Exercise goal: Copy nothing before the line that contains "You are a computer-use"; from there, transcribe each line exactly through the end of the material, omitting pictures.

Supplied records:
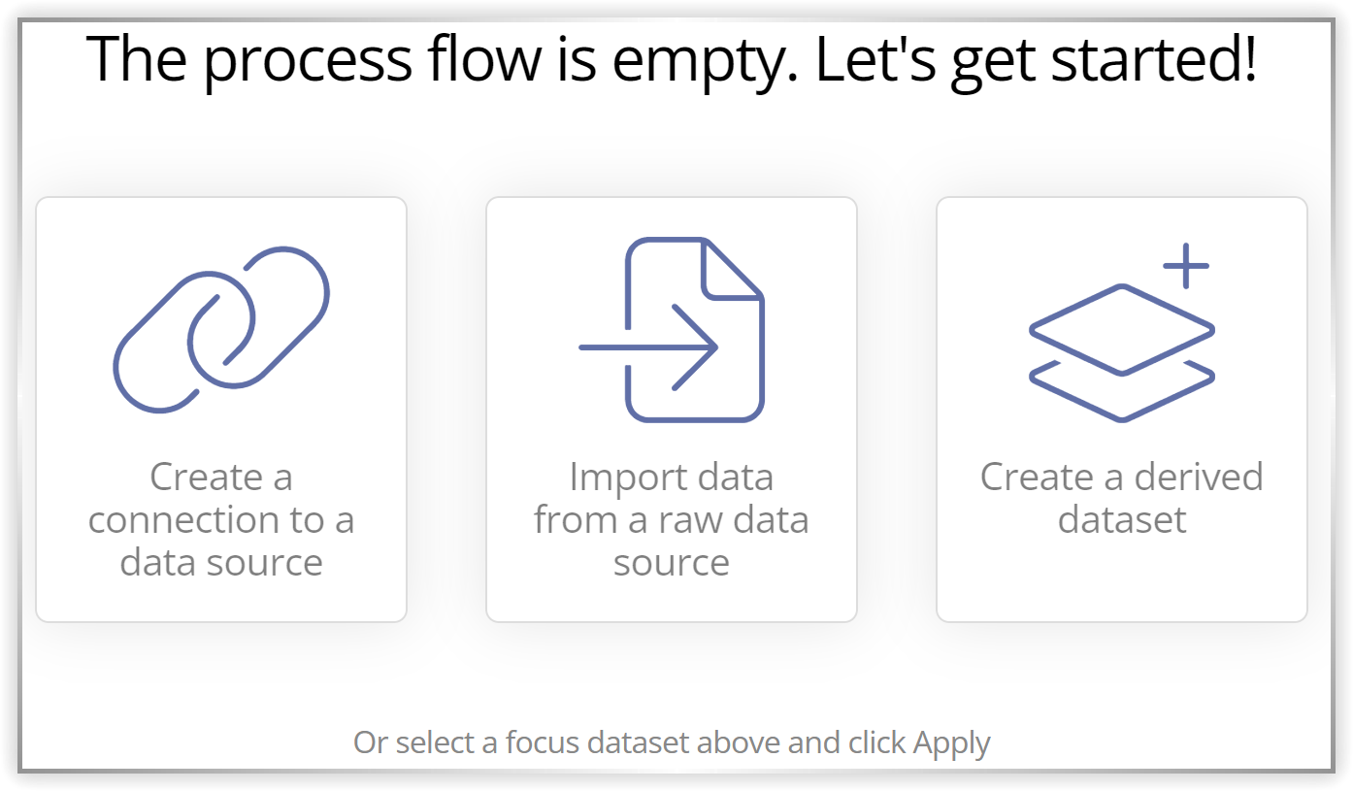The image size is (1353, 791).
Task: Click the chain link connection icon
Action: [221, 330]
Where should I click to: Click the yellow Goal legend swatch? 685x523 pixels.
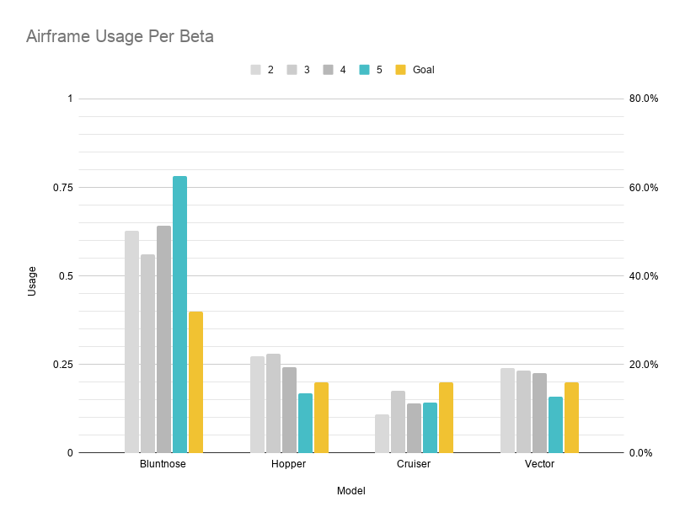401,70

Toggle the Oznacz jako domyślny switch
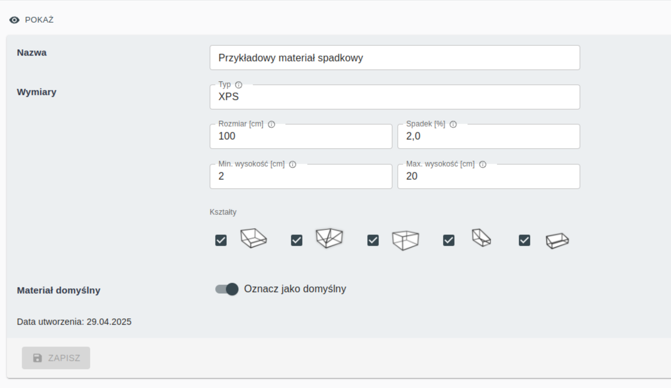point(227,289)
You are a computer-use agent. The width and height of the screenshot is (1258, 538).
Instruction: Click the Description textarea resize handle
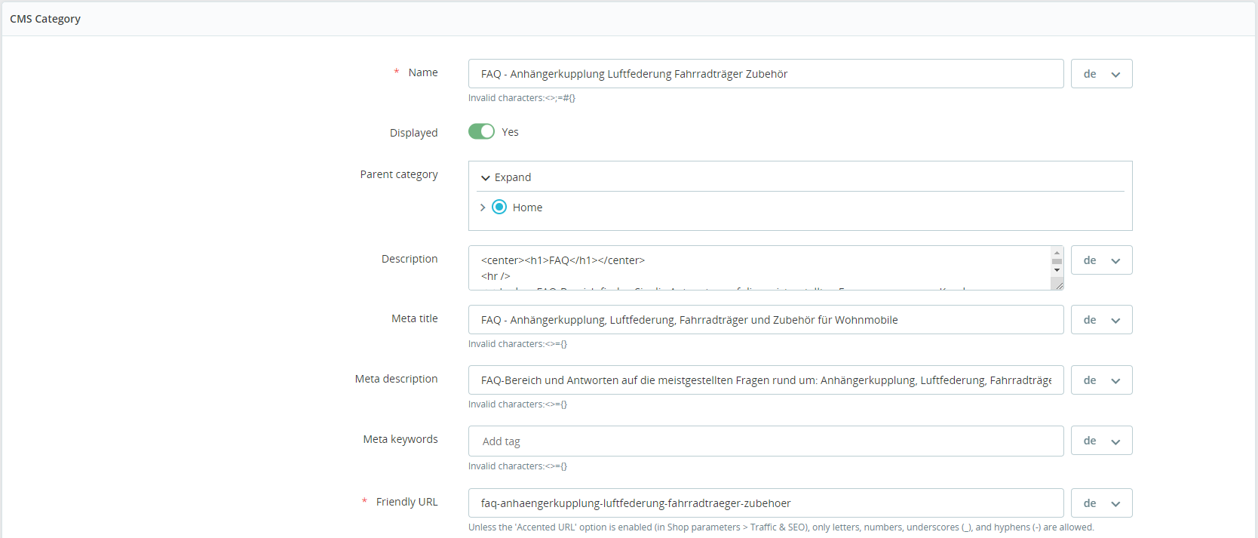coord(1058,284)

Worked solution:
You are a computer-use agent. The width and height of the screenshot is (1258, 538).
Instruction: Click the Description textarea resize handle
coord(1058,284)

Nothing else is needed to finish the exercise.